Individuals' charitable giving down in '09, but upswing seen for future
By Felix Rivera (Catholic News Service)
WASHINGTON (CNS) -- Charitable giving dropped about 5 percent in 2009, representing a total decrease of $11.2 billion, according to a new study from the Boston College Center on Wealth and Philanthropy.
The two researchers heading up the study, Paul Schervish, 64, and John J. Havens, 69, gathered the data through a new system called the Individual Giving Model, or IGM, developed by the center.
The model, first tested in 2009, measures how the most recent level of economic resources affects the average level of household giving. Some of these resources include price and market indices, income, value of assets and net worth.
Still, Schervish and Havens have a positive outlook for giving this year, as the first two quarters have shown an increase in philanthropy.
"We are projecting forward: The economy is coming back, the value of housing is coming back, and we might see the stock market soar back to an all-time high," Havens said in a telephone interview with Catholic News Service.
The researchers' report on 2009 giving was published in the July/August issue of the magazine Advancing Philanthropy.
The Individual Giving Model allows for an estimate three months after the end of every quarter of the calendar year: March, June, September and December.
In February, the researchers reported that in its first trial, the model predicted giving in 2009 would be down between 4.8 percent and 5.7 percent. Their new report refined the data to show the nearly 5 percent decline for last year.

┄┄┄┄┄┄

> _WHAT THIS EXERCISE ASKS_:
A. In the article on charitable giving, what system did the researchers use to gather their data?
B. Continue the article on charitable giving from where it stops.

> _INFORMATION PROVIDED_:
┄┄┄┄┄┄

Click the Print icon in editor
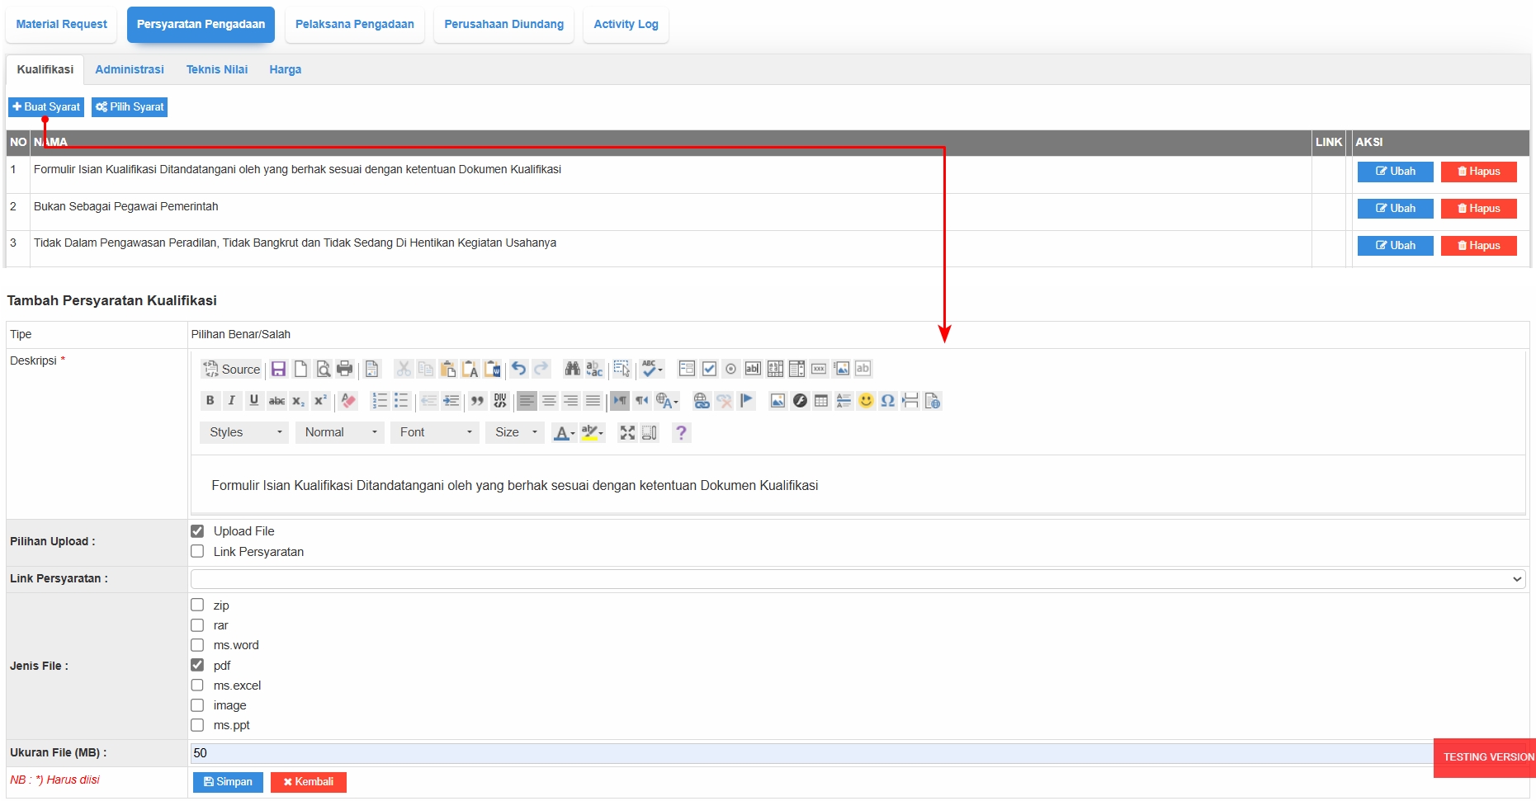The image size is (1536, 801). (345, 369)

┄┄┄┄┄┄

> _EXPECTED RESPONSES_:
A. They used the Individual Giving Model (IGM), a new system developed by the Boston College Center on Wealth and Philanthropy.

B.
"We used all of the data to change the evaluation of people's net worth, which changes the amount that people will give," said Havens, senior research associate at the center. Havens used statistics from federal agencies such as the Federal Reserve Board and Bureau of Labor to come up with his own estimate.
The Internal Revenue Service, which Havens believes is the best source for numbers on charitable giving, can take up to two years to come up with statistics.
"Everything runs a little bit behind the data," Havens said.
After compiling all of the data for the calendar year, he uses the model to combine all four quarters to get an annual number.
"The model looks at income and network financial resources," Havens said. "People have to have money to give it away."
In fact, nearly half of charitable giving in the United States comes from households with a net worth of $1 million or more. "It all depends on how financially secure you feel," Havens said. "People like certainty." Even still, Havens noted that many households with assets worth $5 million to $10 million don't give away money.
Havens, who has worked with the center since the 1980s, pointed to several key factors that individuals make when deciding to give money to charities. "Assets" was on the top of his list.
"As assets go up, people spend more and vice versa," Havens said, calling it the "wealth effect."
Other components Havens said have an effect on charitable giving are income and stock market changes. The housing crash also has played a key role, as individuals with $100,000 or less in assets lost 82 percent of their net worth and those who were wealthy -- with $1 million or more -- lost 20 percent of their net worth, Havens said.
The study did not look at overall population growth quarter by quarter as its effect on giving is negligible, Havens said. He said he hopes that in the near future, he will be able to use other demographic data that his model provides, such as race, sex, age and other characteristics. The model also does not break down giving by religion.
Looking overseas, Havens is wary of a possible economic bust in Europe. "Markets are going up and down all the time over there," Havens said. "We may have unknown assets tied with Europe or Asia that could cause a problem for the United States if they go into a depression."
For at least one agency, Havens and Schervish's study illustrates what it has seen happen with donations.
In fiscal year 2009, Catholic Relief Services, the U.S. bishops' overseas relief and development agency, noticed a decrease in giving, from $170 million to $156 million.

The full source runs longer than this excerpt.